DESCRIPTION OF THE TASK:
State how many lines of the material below contain the string "column", treating uppercase and lowercase as different. Reply with the number alone.

** START OF SOURCE DATA **

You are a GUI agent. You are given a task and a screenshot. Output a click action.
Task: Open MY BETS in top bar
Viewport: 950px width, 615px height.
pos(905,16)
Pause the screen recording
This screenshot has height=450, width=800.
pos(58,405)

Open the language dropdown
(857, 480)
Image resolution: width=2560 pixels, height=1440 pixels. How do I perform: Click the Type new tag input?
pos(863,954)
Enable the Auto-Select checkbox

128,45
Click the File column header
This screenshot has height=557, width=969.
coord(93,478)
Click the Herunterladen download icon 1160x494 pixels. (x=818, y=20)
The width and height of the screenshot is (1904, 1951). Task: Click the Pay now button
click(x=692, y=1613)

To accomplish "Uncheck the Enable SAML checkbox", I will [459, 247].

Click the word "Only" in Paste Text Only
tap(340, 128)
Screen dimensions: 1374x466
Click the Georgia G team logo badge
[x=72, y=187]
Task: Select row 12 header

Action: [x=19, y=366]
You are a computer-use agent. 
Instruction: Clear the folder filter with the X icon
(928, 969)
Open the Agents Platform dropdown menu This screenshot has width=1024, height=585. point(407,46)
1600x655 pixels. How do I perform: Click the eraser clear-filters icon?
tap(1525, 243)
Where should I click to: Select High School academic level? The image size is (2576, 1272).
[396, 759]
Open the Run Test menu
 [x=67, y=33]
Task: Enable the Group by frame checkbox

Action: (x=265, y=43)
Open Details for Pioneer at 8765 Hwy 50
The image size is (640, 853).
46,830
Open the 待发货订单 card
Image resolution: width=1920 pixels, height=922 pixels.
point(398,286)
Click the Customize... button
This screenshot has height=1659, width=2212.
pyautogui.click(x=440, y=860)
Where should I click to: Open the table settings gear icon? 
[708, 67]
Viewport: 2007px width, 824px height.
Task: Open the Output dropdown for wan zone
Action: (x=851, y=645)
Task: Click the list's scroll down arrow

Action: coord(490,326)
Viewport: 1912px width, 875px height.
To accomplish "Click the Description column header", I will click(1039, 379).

** END OF SOURCE DATA **

THE ANSWER:
2